Sunday, December 27, 2009

#3 Pan's Labyrinth

Fairy tales are not always designed for children. They can be very haunting and disturbing. Pan's Labyrinth represents what a fairy tale used to mean.

Pan's Labyrinth
is set in 1944 fascist Spain(and is told completely in Spanish subtitles). The main character, approximately 10-year-old Ofelia, is forced to move in with her very pregnant mom to a settlement in the middle of the woods. The mom is marrying one of the fascists leaders, Captain Vidal, who is hiding with his troop seeking out any resistance fighters.

This decade has had some incredible villains. Heath Ledger as the Joker, Javier Bardem as Anton Chigurh, and Christoph Waltz seems to be the front-runner to be the third straight villain to win Best Supporting Actor for his performance as "The Jew Hunter". But my favorite villain of the decade? Captain Vidal played by Sergi López in Pan's Labyrinth.

By the end of the movie, there is no smidgen of sympathy that remains for this guy. His level of cruelty somehow finds a way to shock you multiple times. You are wishing the worst possible ending for him, but you know that there is nothing that can possibly be done to him that can account for his atrocities.

While her mother is in intense pain from her pregnancy, Ofelia finds herself wondering alone and stumbles into an alternate reality. Director Guillermo del Toro does an incredible job of designing this world; which manages to use modern effects, makeup and costumes while combining it with traditional fairy tale standards(for example Ofelia must complete three tasks).

Pan's Labyrinth is also a great war movie. The skirmishes between the resistance group and Captain Vidal's army are some of the best gunfights that I've seen in a while. Additionally, the inner effort to overthrow Vidal through the spy Mercedes is incredibly suspenseful.

But what makes Pan's Labyrinth work so well is the way that it seamlessly blends the two seemingly different stories together. Ofelia's world becomes so connected with reality that, especially by the end of the movie, the audience is forced to question if what Ofelia went through was real.

But how can we judge what is real? Well, we know what facts are. The world is flat and 2+2=4. But we can only ever experience life from our own perspective. So facts are just a consensus. Objectivity is just finding a commonality among many different subjective people. It's not a coincidence that reality and relative come from the same root word.

And if your reality differs from the majority? Then the world decides that you are wrong. But what if you are never told? Your reality feels just as real as anyone else's, and nobody is letting you in on it. As movies may say, Santa Claus or fairies or any other magical creatures only stop existing when you stop believing in them. And as cliché of an expression as it is, ignorance is very often the most blissful state to be in.

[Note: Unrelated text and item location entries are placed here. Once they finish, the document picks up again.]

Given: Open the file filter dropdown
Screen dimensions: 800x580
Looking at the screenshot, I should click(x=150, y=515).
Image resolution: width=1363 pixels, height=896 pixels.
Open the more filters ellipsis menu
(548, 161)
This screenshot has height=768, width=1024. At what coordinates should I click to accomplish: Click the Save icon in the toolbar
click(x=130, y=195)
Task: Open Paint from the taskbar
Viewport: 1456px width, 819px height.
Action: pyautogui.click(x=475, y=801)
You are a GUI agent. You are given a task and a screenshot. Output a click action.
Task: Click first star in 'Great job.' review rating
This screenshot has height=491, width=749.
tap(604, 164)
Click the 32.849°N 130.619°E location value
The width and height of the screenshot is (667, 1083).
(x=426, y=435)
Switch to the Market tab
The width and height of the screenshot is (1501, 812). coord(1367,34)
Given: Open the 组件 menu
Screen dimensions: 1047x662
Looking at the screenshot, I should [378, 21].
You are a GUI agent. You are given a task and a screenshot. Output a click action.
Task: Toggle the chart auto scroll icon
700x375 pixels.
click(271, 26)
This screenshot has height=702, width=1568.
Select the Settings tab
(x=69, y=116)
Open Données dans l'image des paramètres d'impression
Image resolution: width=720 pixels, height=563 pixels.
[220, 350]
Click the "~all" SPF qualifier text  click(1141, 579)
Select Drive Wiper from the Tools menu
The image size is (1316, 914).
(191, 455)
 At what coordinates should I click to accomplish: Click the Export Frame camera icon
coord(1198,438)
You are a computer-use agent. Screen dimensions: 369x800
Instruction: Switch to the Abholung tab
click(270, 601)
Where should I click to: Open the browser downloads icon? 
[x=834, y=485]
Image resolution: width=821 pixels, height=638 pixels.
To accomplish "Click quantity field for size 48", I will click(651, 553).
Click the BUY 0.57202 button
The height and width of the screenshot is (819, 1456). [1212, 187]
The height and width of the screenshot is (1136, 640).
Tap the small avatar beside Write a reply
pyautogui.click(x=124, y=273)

This is the situation that Ofelia finds herself in throughout Pan's Labyrinth. Her real world is so barbaric that her retreats into fantasy are not only understandable, but perhaps the only method she has of escape. Is she consciously pushing herself into another world to avoid the one she's stuck in? Does it matter? All that is important is that she buys into it and that the world is true for her.